Can LLMs mimic the GPU kernel engineering workflow?

Determine whether large language models can mimic the real-world GPU kernel engineering workflow used to develop GPU kernels, including effective use of compiler feedback, profiling metrics, hardware-specific specifications and instruction sets, and hardware-efficiency techniques such as tiling and operator fusion.

Background

The paper investigates the feasibility of using LLMs to automate the generation of efficient GPU kernels, an activity that typically requires expert knowledge of hardware, compilers, and performance optimization. The authors emphasize that AI engineers rely on diverse signals and tools—such as compiler feedback, profiling metrics, hardware specifications and instruction sets, and techniques like tiling and fusion—making the development workflow complex.

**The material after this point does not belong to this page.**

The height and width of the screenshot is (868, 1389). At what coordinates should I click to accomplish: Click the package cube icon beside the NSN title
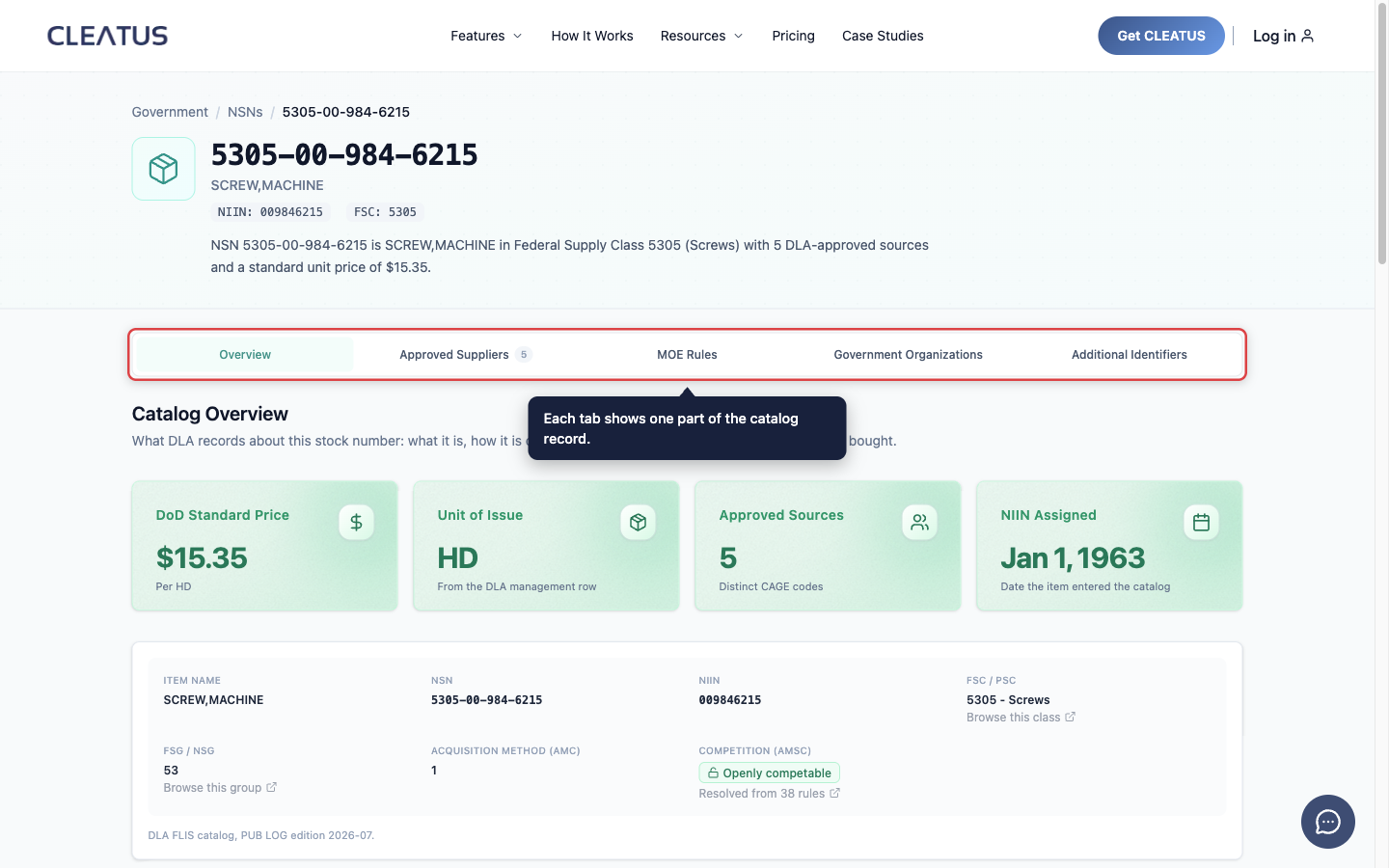(x=164, y=169)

This unresolved question motivates the creation of KernelBench, a benchmark and framework that closely mirrors the practical environment in which GPU kernels are engineered. KernelBench assesses whether LLMs can not only produce syntactically correct code but also leverage the aforementioned signals and techniques to generate performant kernels across a broad set of realistic machine learning workloads.

References

AI engineers use a rich set of information when developing kernels and it is not clear whether LMs can mimic the workflow.

KernelBench: Can LLMs Write Efficient GPU Kernels?  (2502.10517 - Ouyang et al., 14 Feb 2025) in Section 1 (Introduction)